_STATED TASK:_ Please arrange the rows below as a Markdown table with two columns, No. and Line, giving each line its number and leaving out any blank lines.

(Data entries)
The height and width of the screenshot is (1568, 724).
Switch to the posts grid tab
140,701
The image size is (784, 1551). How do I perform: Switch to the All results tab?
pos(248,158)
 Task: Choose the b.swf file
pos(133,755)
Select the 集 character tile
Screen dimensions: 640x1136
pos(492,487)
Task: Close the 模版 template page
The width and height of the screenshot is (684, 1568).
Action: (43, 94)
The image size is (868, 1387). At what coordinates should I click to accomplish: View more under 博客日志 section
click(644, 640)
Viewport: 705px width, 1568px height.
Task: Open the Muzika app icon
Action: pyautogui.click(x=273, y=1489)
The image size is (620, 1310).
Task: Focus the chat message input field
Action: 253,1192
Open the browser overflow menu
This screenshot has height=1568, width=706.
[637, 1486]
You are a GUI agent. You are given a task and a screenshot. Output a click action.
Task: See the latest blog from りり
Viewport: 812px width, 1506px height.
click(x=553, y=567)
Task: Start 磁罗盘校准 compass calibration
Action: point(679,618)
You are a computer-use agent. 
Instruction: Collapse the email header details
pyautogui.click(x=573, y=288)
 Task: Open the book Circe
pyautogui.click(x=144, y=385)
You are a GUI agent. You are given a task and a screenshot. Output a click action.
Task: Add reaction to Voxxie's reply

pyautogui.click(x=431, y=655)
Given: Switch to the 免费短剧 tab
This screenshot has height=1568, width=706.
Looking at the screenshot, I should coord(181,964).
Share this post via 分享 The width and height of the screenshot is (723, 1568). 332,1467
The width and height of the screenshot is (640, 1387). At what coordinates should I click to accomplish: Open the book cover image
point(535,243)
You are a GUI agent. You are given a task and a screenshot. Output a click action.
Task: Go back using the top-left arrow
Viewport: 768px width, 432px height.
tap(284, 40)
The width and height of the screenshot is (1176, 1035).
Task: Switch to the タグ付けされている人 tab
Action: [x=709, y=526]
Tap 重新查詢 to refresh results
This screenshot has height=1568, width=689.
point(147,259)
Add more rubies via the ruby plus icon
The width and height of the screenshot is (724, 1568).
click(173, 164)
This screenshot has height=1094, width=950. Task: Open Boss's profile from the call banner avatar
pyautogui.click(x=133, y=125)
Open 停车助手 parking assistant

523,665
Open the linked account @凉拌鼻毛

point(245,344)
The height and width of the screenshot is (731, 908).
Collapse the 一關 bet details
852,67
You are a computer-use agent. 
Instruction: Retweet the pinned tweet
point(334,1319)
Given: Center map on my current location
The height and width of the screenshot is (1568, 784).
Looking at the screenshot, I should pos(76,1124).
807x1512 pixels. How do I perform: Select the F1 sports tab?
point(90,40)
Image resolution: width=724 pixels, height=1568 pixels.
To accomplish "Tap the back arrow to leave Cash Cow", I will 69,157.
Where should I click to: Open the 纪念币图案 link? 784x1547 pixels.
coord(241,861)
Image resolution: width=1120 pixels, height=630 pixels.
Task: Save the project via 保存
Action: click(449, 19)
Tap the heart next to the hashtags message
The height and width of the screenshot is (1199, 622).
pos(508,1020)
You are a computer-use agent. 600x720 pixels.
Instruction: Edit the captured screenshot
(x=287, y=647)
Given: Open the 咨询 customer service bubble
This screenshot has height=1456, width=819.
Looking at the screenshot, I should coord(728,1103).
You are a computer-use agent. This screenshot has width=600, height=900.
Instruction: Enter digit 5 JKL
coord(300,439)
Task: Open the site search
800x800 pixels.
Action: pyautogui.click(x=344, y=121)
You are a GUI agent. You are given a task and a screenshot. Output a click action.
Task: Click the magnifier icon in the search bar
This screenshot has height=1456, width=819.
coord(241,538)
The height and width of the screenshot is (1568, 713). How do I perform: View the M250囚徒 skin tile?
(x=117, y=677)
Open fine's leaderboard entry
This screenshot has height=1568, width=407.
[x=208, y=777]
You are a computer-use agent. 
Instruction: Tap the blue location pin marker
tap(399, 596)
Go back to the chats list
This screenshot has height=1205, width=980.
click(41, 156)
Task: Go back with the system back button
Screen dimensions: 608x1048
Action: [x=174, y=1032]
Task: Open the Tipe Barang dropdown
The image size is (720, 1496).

_RESPONSE TO THE TASK:_
| No. | Line |
|---|---|
| 1 | The height and width of the screenshot is (1568, 724). |
| 2 | Switch to the posts grid tab |
| 3 | 140,701 |
| 4 | The image size is (784, 1551). How do I perform: Switch to the All results tab? |
| 5 | pos(248,158) |
| 6 |  Task: Choose the b.swf file |
| 7 | pos(133,755) |
| 8 | Select the 集 character tile |
| 9 | Screen dimensions: 640x1136 |
| 10 | pos(492,487) |
| 11 | Task: Close the 模版 template page |
| 12 | The width and height of the screenshot is (684, 1568). |
| 13 | Action: (43, 94) |
| 14 | The image size is (868, 1387). At what coordinates should I click to accomplish: View more under 博客日志 section |
| 15 | click(644, 640) |
| 16 | Viewport: 705px width, 1568px height. |
| 17 | Task: Open the Muzika app icon |
| 18 | Action: pyautogui.click(x=273, y=1489) |
| 19 | The image size is (620, 1310). |
| 20 | Task: Focus the chat message input field |
| 21 | Action: 253,1192 |
| 22 | Open the browser overflow menu |
| 23 | This screenshot has height=1568, width=706. |
| 24 | [637, 1486] |
| 25 | You are a GUI agent. You are given a task and a screenshot. Output a click action. |
| 26 | Task: See the latest blog from りり |
| 27 | Viewport: 812px width, 1506px height. |
| 28 | click(x=553, y=567) |
| 29 | Task: Start 磁罗盘校准 compass calibration |
| 30 | Action: point(679,618) |
| 31 | You are a computer-use agent.  |
| 32 | Instruction: Collapse the email header details |
| 33 | pyautogui.click(x=573, y=288) |
| 34 |  Task: Open the book Circe |
| 35 | pyautogui.click(x=144, y=385) |
| 36 | You are a GUI agent. You are given a task and a screenshot. Output a click action. |
| 37 | Task: Add reaction to Voxxie's reply |
| 38 | pyautogui.click(x=431, y=655) |
| 39 | Given: Switch to the 免费短剧 tab |
| 40 | This screenshot has height=1568, width=706. |
| 41 | Looking at the screenshot, I should coord(181,964). |
| 42 | Share this post via 分享 The width and height of the screenshot is (723, 1568). 332,1467 |
| 43 | The width and height of the screenshot is (640, 1387). At what coordinates should I click to accomplish: Open the book cover image |
| 44 | point(535,243) |
| 45 | You are a GUI agent. You are given a task and a screenshot. Output a click action. |
| 46 | Task: Go back using the top-left arrow |
| 47 | Viewport: 768px width, 432px height. |
| 48 | tap(284, 40) |
| 49 | The width and height of the screenshot is (1176, 1035). |
| 50 | Task: Switch to the タグ付けされている人 tab |
| 51 | Action: [x=709, y=526] |
| 52 | Tap 重新查詢 to refresh results |
| 53 | This screenshot has height=1568, width=689. |
| 54 | point(147,259) |
| 55 | Add more rubies via the ruby plus icon |
| 56 | The width and height of the screenshot is (724, 1568). |
| 57 | click(173, 164) |
| 58 | This screenshot has height=1094, width=950. Task: Open Boss's profile from the call banner avatar |
| 59 | pyautogui.click(x=133, y=125) |
| 60 | Open 停车助手 parking assistant |
| 61 | 523,665 |
| 62 | Open the linked account @凉拌鼻毛 |
| 63 | point(245,344) |
| 64 | The height and width of the screenshot is (731, 908). |
| 65 | Collapse the 一關 bet details |
| 66 | 852,67 |
| 67 | You are a computer-use agent.  |
| 68 | Instruction: Retweet the pinned tweet |
| 69 | point(334,1319) |
| 70 | Given: Center map on my current location |
| 71 | The height and width of the screenshot is (1568, 784). |
| 72 | Looking at the screenshot, I should pos(76,1124). |
| 73 | 807x1512 pixels. How do I perform: Select the F1 sports tab? |
| 74 | point(90,40) |
| 75 | Image resolution: width=724 pixels, height=1568 pixels. |
| 76 | To accomplish "Tap the back arrow to leave Cash Cow", I will 69,157. |
| 77 | Where should I click to: Open the 纪念币图案 link? 784x1547 pixels. |
| 78 | coord(241,861) |
| 79 | Image resolution: width=1120 pixels, height=630 pixels. |
| 80 | Task: Save the project via 保存 |
| 81 | Action: click(449, 19) |
| 82 | Tap the heart next to the hashtags message |
| 83 | The height and width of the screenshot is (1199, 622). |
| 84 | pos(508,1020) |
| 85 | You are a computer-use agent. 600x720 pixels. |
| 86 | Instruction: Edit the captured screenshot |
| 87 | (x=287, y=647) |
| 88 | Given: Open the 咨询 customer service bubble |
| 89 | This screenshot has height=1456, width=819. |
| 90 | Looking at the screenshot, I should coord(728,1103). |
| 91 | You are a computer-use agent. This screenshot has width=600, height=900. |
| 92 | Instruction: Enter digit 5 JKL |
| 93 | coord(300,439) |
| 94 | Task: Open the site search |
| 95 | 800x800 pixels. |
| 96 | Action: pyautogui.click(x=344, y=121) |
| 97 | You are a GUI agent. You are given a task and a screenshot. Output a click action. |
| 98 | Task: Click the magnifier icon in the search bar |
| 99 | This screenshot has height=1456, width=819. |
| 100 | coord(241,538) |
| 101 | The height and width of the screenshot is (1568, 713). How do I perform: View the M250囚徒 skin tile? |
| 102 | (x=117, y=677) |
| 103 | Open fine's leaderboard entry |
| 104 | This screenshot has height=1568, width=407. |
| 105 | [x=208, y=777] |
| 106 | You are a computer-use agent.  |
| 107 | Instruction: Tap the blue location pin marker |
| 108 | tap(399, 596) |
| 109 | Go back to the chats list |
| 110 | This screenshot has height=1205, width=980. |
| 111 | click(41, 156) |
| 112 | Task: Go back with the system back button |
| 113 | Screen dimensions: 608x1048 |
| 114 | Action: [x=174, y=1032] |
| 115 | Task: Open the Tipe Barang dropdown |
| 116 | The image size is (720, 1496). |